═══ GIVEN PASSAGE ═══

Trust's first step often feels like walking off a cliff, except the ground rises to meet your feet. When I started my new role, I decided to be transparent about how long certain tasks were taking me - something unusual in our fast-paced environment. "But won't they think I'm slow?" I worried to myself. To my surprise, being open about my time management led to colleagues sharing their shortcuts and automation tips, helping me streamline processes I'd been struggling with, and ultimately creating a collaborative environment where we all learned from each other's workflows. My productivity doubled within weeks.
The initial extension of trust creates a momentum that can bypass months, even years, of traditional trust-building exercises. It's like skipping the long prelude of a symphony and starting with the movement that makes everyone sit up straight. When we trust first, we don't just accelerate the process – we fundamentally alter its nature. The energy typically spent on proving worthiness gets redirected into creating value.
I watched a remarkable transformation at 16/16, a creative incubator I discovered in 2022. The space operates an honesty bar system - shelves stocked with sweet potato chips, Igbadun beer, and other refreshments. You simply write down what you take and pay later. Everyone typically thinks this system is risky in a busy creative space. The space is known not just for its creative work, but for this beautiful exercise in shared trust.

═══ ENTRIES PROVIDED ═══

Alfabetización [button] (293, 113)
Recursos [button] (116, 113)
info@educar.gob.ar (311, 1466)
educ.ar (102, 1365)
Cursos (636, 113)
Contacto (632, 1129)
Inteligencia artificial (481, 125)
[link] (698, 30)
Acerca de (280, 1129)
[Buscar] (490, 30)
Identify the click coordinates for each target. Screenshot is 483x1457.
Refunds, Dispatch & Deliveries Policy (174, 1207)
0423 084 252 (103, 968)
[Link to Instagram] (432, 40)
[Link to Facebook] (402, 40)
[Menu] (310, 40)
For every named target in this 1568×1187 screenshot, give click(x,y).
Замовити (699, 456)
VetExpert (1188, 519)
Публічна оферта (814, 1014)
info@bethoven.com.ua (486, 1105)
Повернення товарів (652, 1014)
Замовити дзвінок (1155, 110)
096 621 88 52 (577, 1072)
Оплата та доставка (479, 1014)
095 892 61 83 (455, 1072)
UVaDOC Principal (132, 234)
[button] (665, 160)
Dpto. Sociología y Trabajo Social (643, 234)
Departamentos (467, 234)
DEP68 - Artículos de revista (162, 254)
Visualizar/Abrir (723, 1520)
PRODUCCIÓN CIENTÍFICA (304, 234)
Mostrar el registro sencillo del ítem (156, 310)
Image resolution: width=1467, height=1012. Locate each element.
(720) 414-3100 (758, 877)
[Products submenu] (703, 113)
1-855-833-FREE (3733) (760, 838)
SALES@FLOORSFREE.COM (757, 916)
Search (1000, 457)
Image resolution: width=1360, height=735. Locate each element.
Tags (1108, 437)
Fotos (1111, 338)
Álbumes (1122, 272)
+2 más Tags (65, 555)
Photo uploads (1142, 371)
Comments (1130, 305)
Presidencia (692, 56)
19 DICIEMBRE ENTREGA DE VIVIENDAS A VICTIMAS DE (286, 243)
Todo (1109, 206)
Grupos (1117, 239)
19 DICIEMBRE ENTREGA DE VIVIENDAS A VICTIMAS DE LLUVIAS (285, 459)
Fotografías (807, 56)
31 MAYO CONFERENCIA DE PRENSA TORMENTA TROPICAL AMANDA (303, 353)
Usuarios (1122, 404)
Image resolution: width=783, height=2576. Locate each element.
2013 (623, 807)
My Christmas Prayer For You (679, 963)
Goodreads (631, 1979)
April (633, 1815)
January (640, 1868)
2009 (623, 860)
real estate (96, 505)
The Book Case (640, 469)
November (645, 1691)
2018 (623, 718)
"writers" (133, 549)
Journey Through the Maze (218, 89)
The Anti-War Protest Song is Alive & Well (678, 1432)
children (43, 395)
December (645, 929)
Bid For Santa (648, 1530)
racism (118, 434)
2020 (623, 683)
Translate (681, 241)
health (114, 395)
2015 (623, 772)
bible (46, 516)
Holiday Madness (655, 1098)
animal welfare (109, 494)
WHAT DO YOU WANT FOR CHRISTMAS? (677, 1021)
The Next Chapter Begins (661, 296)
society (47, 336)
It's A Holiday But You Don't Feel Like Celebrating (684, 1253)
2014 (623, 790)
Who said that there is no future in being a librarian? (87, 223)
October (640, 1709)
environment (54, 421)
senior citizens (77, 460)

═══

## WHAT TO DO
1. Write out the passage on trust word for word, starting at "Trust's first step" and ending at "doubled within weeks.".
2. List every term from music that appears in the passage on trust.

## ANSWERS TO EACH TASK
1.
Trust's first step often feels like walking off a cliff, except the ground rises to meet your feet. When I started my new role, I decided to be transparent about how long certain tasks were taking me - something unusual in our fast-paced environment. "But won't they think I'm slow?" I worried to myself. To my surprise, being open about my time management led to colleagues sharing their shortcuts and automation tips, helping me streamline processes I'd been struggling with, and ultimately creating a collaborative environment where we all learned from each other's workflows. My productivity doubled within weeks.

2. prelude, symphony, movement